Data for processing start
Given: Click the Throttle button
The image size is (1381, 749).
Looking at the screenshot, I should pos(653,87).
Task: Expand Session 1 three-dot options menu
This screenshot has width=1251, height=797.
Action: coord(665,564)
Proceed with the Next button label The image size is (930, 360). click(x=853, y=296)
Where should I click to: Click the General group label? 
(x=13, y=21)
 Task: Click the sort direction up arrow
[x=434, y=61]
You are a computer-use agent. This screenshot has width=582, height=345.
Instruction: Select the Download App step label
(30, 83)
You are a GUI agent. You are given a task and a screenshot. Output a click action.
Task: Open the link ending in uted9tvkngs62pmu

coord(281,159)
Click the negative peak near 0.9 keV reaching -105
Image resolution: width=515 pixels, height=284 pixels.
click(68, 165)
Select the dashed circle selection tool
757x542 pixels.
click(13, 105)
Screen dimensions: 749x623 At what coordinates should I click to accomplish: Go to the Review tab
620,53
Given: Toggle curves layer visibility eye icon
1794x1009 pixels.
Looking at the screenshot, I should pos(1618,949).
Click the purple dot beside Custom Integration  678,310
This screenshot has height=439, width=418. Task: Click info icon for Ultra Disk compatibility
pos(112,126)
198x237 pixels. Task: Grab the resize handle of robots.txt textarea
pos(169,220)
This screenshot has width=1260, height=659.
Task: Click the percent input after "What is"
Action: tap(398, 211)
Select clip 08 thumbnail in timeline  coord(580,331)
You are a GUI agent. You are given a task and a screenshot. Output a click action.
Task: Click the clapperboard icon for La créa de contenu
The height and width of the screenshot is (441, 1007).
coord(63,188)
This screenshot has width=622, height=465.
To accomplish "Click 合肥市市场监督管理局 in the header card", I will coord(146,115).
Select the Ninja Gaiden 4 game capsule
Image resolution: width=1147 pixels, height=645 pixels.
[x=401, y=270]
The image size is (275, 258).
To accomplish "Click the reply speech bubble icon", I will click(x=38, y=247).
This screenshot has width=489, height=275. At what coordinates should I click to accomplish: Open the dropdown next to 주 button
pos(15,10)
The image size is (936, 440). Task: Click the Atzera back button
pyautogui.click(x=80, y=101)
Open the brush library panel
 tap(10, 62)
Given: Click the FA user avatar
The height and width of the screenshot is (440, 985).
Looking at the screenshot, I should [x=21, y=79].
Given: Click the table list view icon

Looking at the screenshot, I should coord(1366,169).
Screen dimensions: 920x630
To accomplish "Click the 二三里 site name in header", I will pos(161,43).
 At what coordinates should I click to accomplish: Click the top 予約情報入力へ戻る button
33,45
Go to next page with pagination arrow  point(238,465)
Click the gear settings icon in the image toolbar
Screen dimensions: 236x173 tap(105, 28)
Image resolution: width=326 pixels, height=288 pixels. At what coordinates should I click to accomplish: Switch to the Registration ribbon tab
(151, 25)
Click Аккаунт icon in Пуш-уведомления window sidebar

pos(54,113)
Data for processing end
= Work to complete =
Count the lines of the items above that contain the string "This". Give only the number.

= Exercise answer =
6